Lisa Ray, the Canadian-born model, actor and author, recently spoke candidly about her cancer journey, revealing how chemotherapy triggered early menopause when she was just 37. She was diagnosed with multiple myeloma, a rare, incurable form of blood cancer in 2009, and after undergoing an autologous stem cell transplant, she announced that she was cancer-free in 2010.
The Hanste Khelte actor opened up to BBC News India, in a January 30 interview, and talked about suffering in silence, while she waded through the shame and stigma of early onset menopause. In an Instagram post shared on February 5, Lisa posted a clip from the interview accompanied by a deeply reflective caption, opening up about navigating cancer treatment and coming to terms with reaching the end of her fertility on the other side.
“I suffered for many many many years silently…”
The 53-year-old model reflected candidly on her experience, looking back on a chapter that reshaped her life and sense of self. Recalling the moment in the interview, she shared, “I went into chemo-induced menopause at 37 because of my cancer treatment. I felt completely unprepared and I suffered for many many many years silently. I also had to carry the shame and the stigma and I couldn’t even explain it to myself why.”
Lisa, one of India’s first supermodels, shared in her Instagram post how uncertain and unprepared she felt upon discovering that she had entered menopause at just 37. While she survived cancer, this was a chapter she endured in silence – marked by confusion, pain and a deep sense of shame that went largely unspoken at the time. In addition to her own feelings, the headlines driving fear and hysteria about hormones and menopause did not help.

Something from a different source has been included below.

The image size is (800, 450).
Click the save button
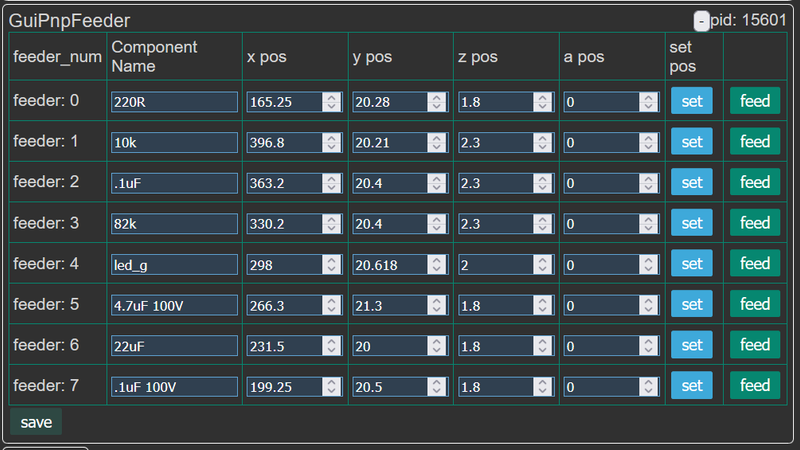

She wrote, “I survived cancer. But menopause? That was the chapter I faced in silence. At 37, chemo pushed me into early menopause. I was told – almost casually – that the treatment saving my life would also end my fertility. No roadmap. No conversation about HRT. No emotional support. Just headlines screaming fear about hormones and cancer, and a body I suddenly didn’t recognise.”
Starting an honest conversation about menopause
Like countless women, Lisa experienced the full spectrum of menopausal symptoms – only she did so at the age of 37 – and like most women, she normalised the symptoms. She recalled, “So I did what so many women do. I normalised the symptoms. The exhaustion. The sleepless nights. The hair loss. The quiet grief.”
After enduring years of pain in silence, she is now choosing to speak openly – particularly because menopausal changes are so normalised in India that many women remain unaware there are ways to manage them more comfortably, including options such as hormone replacement therapy (HRT).
She explained, “After going public about cancer – a disease still wrapped in stigma – I somehow shut down when it came to menopause. The shame surprised me. The isolation even more. But here we are. And I’m speaking now because no woman should feel alone, uninformed, or afraid in mid-life. Not after everything we survive. Not after everything we carry.”
Lisa Ray is reframing menopause not as a silent burden, but as a conversation that deserves clarity, compassion and informed choice. In speaking openly about early menopause, fertility loss and the lack of guidance she faced, the actor is helping dismantle long-held stigma – and reminding women that knowledge, medical options and emotional support can make all the difference.